▶ **TASK DIRECTIONS**
Output a faithful copy of the entries, every picture removed.

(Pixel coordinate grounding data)

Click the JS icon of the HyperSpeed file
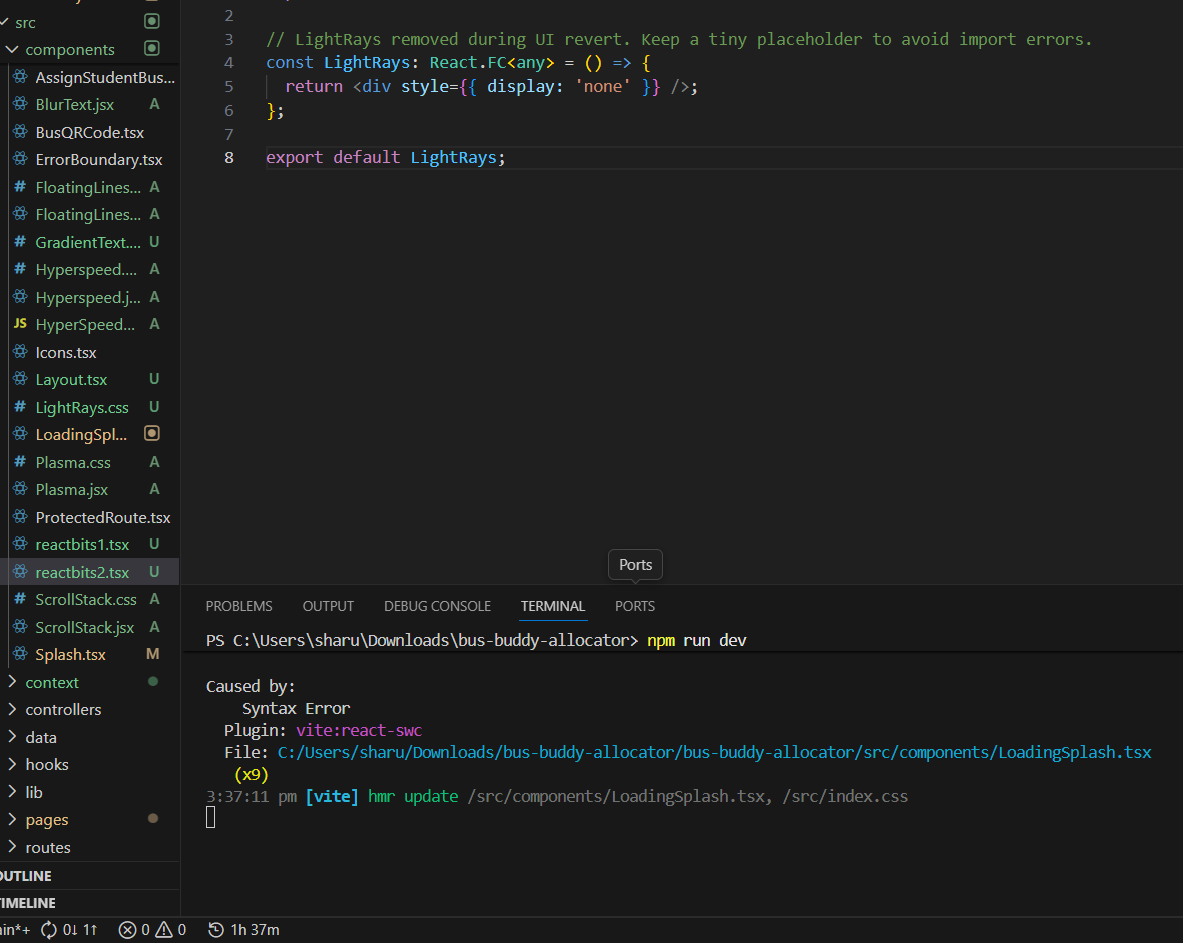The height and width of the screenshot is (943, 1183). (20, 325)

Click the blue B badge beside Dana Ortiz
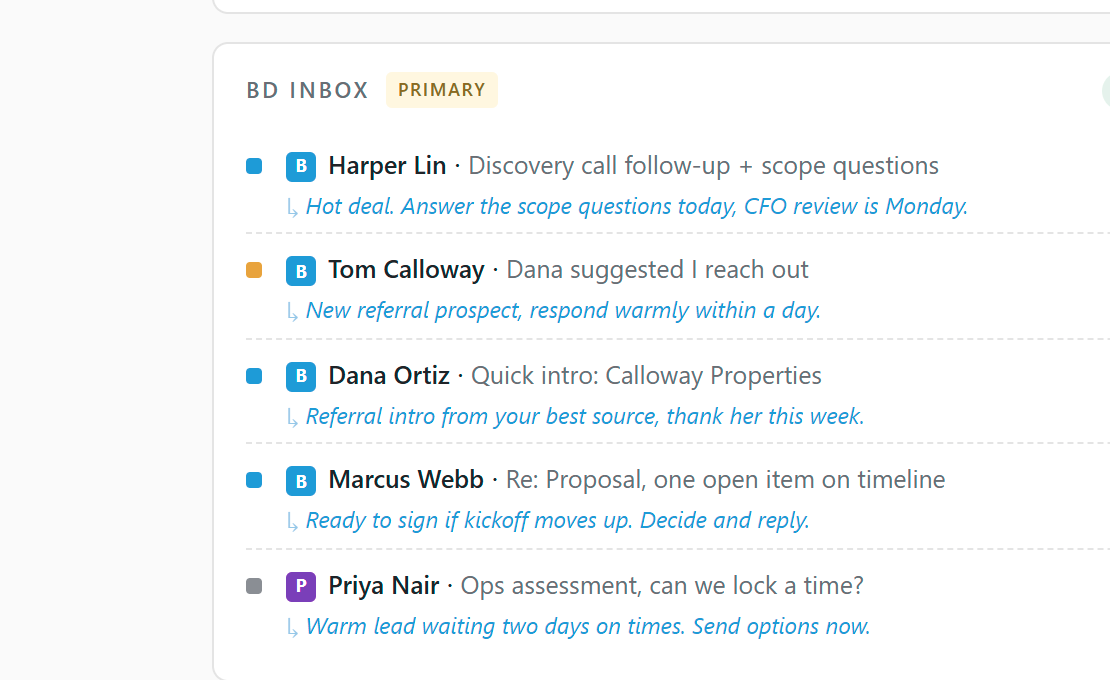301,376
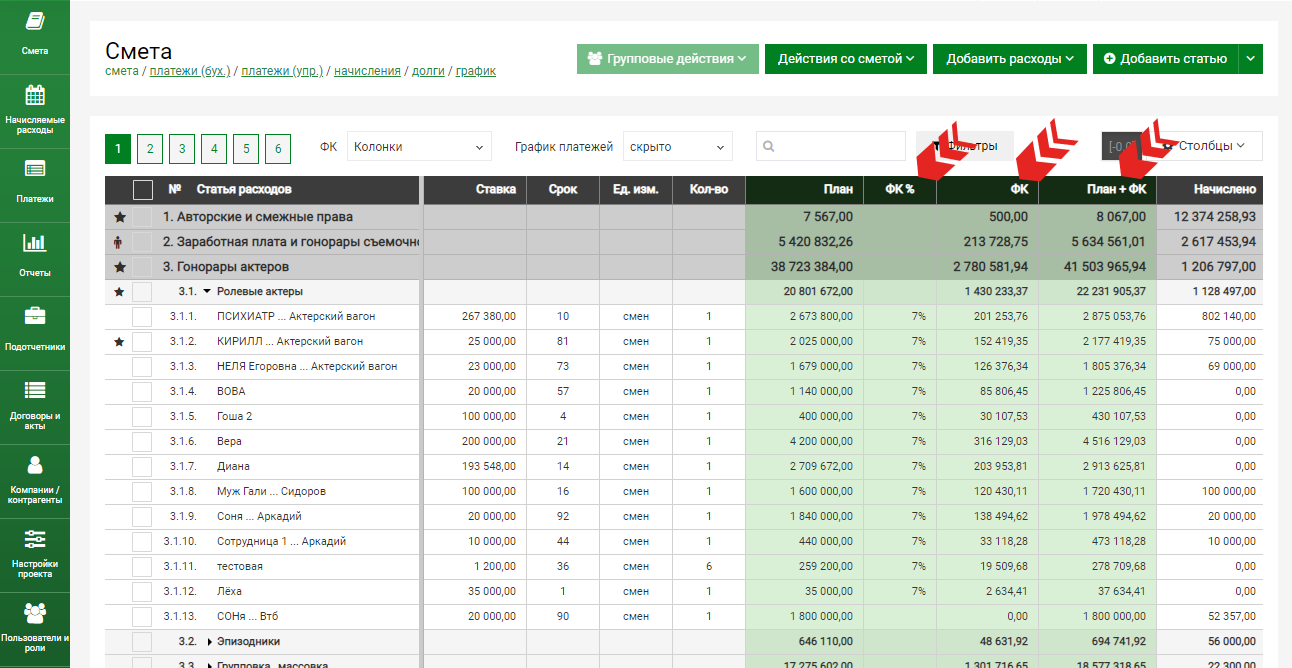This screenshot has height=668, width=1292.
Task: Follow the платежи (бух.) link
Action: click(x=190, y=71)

▶ **ANSWER FOR THIS EXERCISE**
Click the JS icon of the HyperSpeed file
The height and width of the screenshot is (943, 1183). (20, 325)

Click the blue B badge beside Dana Ortiz
301,376
This screenshot has height=668, width=1292.
Task: Follow the платежи (бух.) link
Action: click(x=190, y=71)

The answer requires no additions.